The United States is overdue for a revival, according to Tom Anderson, pastor of Mount Gilead Church in Dothan.
   
Anderson made his observation during the last of three “Bible Moments” at the Alabama Baptist State Convention. But Anderson said revival will not be effective unless new believers are discipled by Christians who are convicted by the Holy Spirit.
   
“God wants to move across this situation in our United States, in our world, and give us a revival,” he said. “I believe God wants to do something that is so outstanding that it will absolutely astound all of us.”

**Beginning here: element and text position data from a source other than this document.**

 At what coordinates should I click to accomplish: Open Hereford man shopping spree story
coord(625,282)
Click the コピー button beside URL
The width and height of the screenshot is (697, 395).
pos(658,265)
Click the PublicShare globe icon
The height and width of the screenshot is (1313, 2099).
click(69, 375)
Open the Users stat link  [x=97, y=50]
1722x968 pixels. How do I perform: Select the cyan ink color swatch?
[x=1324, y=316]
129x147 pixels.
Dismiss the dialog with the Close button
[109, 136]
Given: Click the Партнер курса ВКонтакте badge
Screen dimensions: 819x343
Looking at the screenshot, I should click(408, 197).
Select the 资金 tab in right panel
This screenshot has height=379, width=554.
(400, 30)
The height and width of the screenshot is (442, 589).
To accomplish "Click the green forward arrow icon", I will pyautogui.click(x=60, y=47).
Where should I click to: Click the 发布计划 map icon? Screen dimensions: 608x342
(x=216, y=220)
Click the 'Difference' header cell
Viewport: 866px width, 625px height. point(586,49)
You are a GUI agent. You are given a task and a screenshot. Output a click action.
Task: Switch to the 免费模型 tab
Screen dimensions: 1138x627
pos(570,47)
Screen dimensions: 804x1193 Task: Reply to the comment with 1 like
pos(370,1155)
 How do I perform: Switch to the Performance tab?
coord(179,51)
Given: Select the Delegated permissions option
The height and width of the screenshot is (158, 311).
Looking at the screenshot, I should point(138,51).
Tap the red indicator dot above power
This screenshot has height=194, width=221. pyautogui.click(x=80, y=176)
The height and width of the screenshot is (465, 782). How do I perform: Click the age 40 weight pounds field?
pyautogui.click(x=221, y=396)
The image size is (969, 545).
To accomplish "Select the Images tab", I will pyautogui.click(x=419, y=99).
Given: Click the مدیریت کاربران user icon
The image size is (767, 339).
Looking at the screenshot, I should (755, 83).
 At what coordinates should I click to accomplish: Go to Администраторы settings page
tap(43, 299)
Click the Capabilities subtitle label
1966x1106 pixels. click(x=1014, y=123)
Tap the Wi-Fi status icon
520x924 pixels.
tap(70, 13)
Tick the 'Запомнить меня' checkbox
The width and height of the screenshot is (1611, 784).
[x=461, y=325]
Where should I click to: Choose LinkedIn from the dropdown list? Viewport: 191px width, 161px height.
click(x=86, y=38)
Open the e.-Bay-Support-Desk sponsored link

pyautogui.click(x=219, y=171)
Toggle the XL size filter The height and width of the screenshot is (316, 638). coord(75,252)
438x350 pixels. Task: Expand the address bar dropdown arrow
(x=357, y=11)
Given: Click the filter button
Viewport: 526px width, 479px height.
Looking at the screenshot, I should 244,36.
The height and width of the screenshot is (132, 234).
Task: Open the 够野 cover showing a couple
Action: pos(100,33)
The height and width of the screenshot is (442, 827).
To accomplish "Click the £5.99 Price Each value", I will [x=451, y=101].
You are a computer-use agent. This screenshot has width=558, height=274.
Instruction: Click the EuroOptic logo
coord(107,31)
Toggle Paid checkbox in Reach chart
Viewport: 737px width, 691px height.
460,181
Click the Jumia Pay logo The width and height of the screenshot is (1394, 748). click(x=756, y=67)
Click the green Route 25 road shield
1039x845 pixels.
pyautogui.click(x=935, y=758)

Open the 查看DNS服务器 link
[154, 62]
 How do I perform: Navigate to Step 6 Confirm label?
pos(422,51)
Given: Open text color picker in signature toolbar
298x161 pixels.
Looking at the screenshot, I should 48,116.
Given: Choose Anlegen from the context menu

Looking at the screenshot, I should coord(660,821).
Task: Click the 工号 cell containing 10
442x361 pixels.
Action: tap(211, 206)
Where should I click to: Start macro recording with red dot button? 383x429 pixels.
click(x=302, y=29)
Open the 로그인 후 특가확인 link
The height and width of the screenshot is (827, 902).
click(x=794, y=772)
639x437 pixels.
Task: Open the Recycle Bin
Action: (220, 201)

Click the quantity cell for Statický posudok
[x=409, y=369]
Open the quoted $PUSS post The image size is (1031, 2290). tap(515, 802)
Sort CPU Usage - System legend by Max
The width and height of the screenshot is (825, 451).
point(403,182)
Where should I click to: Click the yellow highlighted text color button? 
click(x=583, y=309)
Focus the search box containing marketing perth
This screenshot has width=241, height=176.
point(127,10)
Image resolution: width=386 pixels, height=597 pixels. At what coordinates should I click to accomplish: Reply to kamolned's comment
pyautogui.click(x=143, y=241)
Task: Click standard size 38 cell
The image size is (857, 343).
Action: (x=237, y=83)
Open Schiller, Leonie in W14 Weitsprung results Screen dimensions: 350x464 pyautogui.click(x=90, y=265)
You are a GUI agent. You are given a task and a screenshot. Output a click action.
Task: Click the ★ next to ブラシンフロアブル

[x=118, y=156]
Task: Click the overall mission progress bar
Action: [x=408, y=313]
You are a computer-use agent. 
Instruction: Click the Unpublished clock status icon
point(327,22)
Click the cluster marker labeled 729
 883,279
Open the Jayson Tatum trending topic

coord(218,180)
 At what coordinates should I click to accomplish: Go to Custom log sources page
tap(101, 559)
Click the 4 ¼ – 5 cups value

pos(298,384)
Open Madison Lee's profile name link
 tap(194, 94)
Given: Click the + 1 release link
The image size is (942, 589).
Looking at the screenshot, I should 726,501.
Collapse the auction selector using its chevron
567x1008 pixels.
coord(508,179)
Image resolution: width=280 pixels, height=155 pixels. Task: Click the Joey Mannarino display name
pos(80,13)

Anderson said discipleship by Christians who have the Spirit of God in them is the key.
   
He shared how he was saved in 1954 at the age of 13. “I met Jesus that night, and I knew something had happened in my life,” he said.
   
While he believes the church where he was saved was in love with the Lord, Anderson said no one there followed up on him, but there was an elementary school principal that he said had “a radiant spirit for the Lord.”
   
“He never took me aside and told me what I needed to do, but I could daily see it in that man,” he said. “He was filled with the Spirit.”
   
Anderson said he wanted to make sure convention messengers understood there is a “spiritual side of discipleship.”
   
Baptist churches, Anderson said, have built “the best buildings and  buy the best materials.”
   
“None of that means anything unless the Spirit of God breathes on what you and I are doing,” Anderson said. “I believe God is waiting for a church, an individual or a denomination that is willing to walk out of the flesh and walk into the Spirit.
   
“There is a place in a man’s heart that only God can go to,” he said. “But when God visits that person, that person will never be the same — he is fixed for life.”
   
He told his audience one of the greatest dangers exists in people who serve God in their own strength.
Christians who can’t look at their lives and say, “God, I’m surprised at what you’re doing,” are in trouble, Anderson said.
   
Sharing an example of someone who took time to really know God, Anderson told of a Pentecostal preacher in Georgia who was once known as the meanest man in the community.
   
“When I talked to him, there was a radiance about this man,” Anderson said. “This man knew God. God had done something special in his life; that man loved God.
   
“When we love God, we will come to know God,” he said. “When you’ve been with God, there’s something different about your life.”
   
Anderson said Christians need to take the time to disciple others while organizing all the necessities for a church to function daily. But most importantly, “we’ve got to make sure that Jesus is in the house. Otherwise, all the other work is wasted effort.
   
“Oh, that God would breathe on Alabama Baptists and the winds of revival would sweep through,” Anderson said.